Читаем Сибирь и каторга. Часть первая полностью

Разряд «неспособных», как известно, определяется тюменским приказом о ссыльных, который распределяет всех ссыльных поселенцев по четырем губерниям и по пяти категориям (во временные заводские рабочие, в ремесленники, в цех слуг, на поселение и на житье и в неспособные). При этом, судя по табели тобольского приказа за 29 лет (1823 по 1852 г.), замечательно то, что во временные заводские рабочие из всего числа поступило всего больше в бывшую Омскую область; ремесленниками обильнее заручилась Тобольская губерния, слугами она же (своя рука — владыка). На поселение и жить больше ушло в Енисейскую губернию, а на Томскую, в утешение, всего больше досталось неспособного люда. При этом особенно замечательно, что на Томскую губернию во все 29 лет попало только четыре ремесленника. Пределы статьи не позволяют нам уходить в дробные частности, представляемые табелями приказа (смысл которых мы разъясняем в отдельном трактате). Возвращаемся снова к поселенцам, которые уводят нас снова в сторону и опять на торную дорогу их бездомного скитания и бесконечного бродяжества. На этот раз вместе с самими поселенцами мы радуемся тому счастливому случаю, что некоторым удается сразиться со всеми трудностями и препятствиями первого обзаведения, и они заводятся хозяйством и попадают в число бродяг только по ошибке, вследствие недоразумений. Другие, достаточно пошатавшись, находят приют, но там, где их не ожидают, и так, что в Сибири их за то не одобряют. Но первым хуже, вторые счастливее; докончим о первых, нам остается сказать немногое.

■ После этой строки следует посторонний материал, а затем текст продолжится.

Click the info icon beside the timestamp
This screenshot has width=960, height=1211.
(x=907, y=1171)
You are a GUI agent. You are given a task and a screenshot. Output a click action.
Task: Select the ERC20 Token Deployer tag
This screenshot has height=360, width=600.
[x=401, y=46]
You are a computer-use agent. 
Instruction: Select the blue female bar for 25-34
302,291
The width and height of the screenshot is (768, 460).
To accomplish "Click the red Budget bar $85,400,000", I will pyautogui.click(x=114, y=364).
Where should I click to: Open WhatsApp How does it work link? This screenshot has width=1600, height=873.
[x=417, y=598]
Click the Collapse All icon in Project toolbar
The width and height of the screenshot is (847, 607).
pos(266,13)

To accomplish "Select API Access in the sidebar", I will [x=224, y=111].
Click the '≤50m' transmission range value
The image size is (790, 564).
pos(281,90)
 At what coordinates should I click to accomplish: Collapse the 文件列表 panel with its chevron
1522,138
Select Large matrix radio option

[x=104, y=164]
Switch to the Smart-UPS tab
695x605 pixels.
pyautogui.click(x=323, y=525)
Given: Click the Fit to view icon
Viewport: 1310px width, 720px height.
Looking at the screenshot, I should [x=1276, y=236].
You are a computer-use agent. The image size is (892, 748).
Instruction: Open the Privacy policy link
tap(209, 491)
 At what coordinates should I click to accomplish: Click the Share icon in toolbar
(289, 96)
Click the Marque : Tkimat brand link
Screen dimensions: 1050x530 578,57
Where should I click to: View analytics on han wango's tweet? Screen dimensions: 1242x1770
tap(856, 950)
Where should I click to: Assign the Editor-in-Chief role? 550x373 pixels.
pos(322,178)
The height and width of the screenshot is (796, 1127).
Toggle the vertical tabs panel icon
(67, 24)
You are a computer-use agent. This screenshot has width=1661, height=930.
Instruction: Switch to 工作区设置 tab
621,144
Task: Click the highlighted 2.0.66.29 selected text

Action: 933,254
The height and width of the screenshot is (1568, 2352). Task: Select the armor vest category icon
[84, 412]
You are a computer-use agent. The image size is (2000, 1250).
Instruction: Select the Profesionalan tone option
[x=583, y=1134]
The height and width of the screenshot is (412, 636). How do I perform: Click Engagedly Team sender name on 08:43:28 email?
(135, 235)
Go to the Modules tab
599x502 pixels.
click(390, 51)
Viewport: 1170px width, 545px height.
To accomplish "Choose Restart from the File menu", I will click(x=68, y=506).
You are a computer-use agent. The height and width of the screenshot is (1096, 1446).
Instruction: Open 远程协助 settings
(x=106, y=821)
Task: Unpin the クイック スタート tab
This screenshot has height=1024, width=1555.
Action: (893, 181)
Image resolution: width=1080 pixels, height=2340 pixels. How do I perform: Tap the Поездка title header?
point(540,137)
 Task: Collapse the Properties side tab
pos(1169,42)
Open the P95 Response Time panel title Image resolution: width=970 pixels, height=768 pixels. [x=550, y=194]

Если благоразумному и предусмотрительному поселенцу удается каким-нибудь образом выстроить себе дом и обзавестись маленьким хозяйством, он и тогда не избегает разных притеснений. Между прочим, ему не дают в достаточном количестве ни земли, ни лугов. Поселенцы единогласно и повсюду жалуются, что лучшие земли и покосы остаются в пользовании старожилов, что старожилы постоянно их окашивают и опахивают. Во многих местах на притеснения, делаемые в земляных угодьях, жалуются не только поселенцы, но и бедные крестьяне-старожилы. На это зло в Сибири давно сложился крупный тип мироеда-богатея. Ерофей Хабаров, знаменитый герой Амура, был одним из первых, положивших начало и корень таким алчным приобретателям и обидчикам. Знаменитый богач Кандинский, ворочавший в недавние (уже в наши) времена всеми торговыми и промышленными делами целой половины Забайкалья, т. е. всего Нерчинского края, был не последним. Простодушие сибирского люда привыкло видеть в таких ловких капиталистах не только первых и коренных ценовщиков их труда, но и советников во всех житейских делах и политических вопросах. Если время и ослабило их деспотическую деятельность и грозный образ Хабарова — отнявшего у яоселенца жену и поколотившего и искалечившего якутских поселенцев, присланных в Киренск на его заимку для поселения, — значительно побледнел теперь, он измельчал, — но все-таки идея его живуча и способы эксплуатации чужого труда все те же. Не так крупны, грубы и жестоки сделались припадки, но болезнь все еще гнездится в организме. Больных таким числом стало еще больше, и нет в Сибири околотка, где бы какой-нибудь мироед не путал в своих крепких тенетах и простодушных старожилов, и беззащитных поселенцев. В России такие люди уже не так сильны, в Сибири они еще поражают силою своего влияния, прочностью положения, несмотря на то, что со стороны властей делались на них энергичные вылазки и наскакивала коса на камень, но не везде. Западной Сибири в этом отношении счастливилось меньше Восточной. Мироеды эти, известные каждый в своем околотке под шутливым прозвищем «губернаторов», во многих местах поражают до сих пор крупными дикими чертами, как почти все в этой сильной и дикой стране, называемой Сибирью. Обидчики, вроде купцов Л…, П… и других, и для Западной Сибири настолько сильны, что быт поселенцев, успевших водвориться, значительно утеснен и обездолен.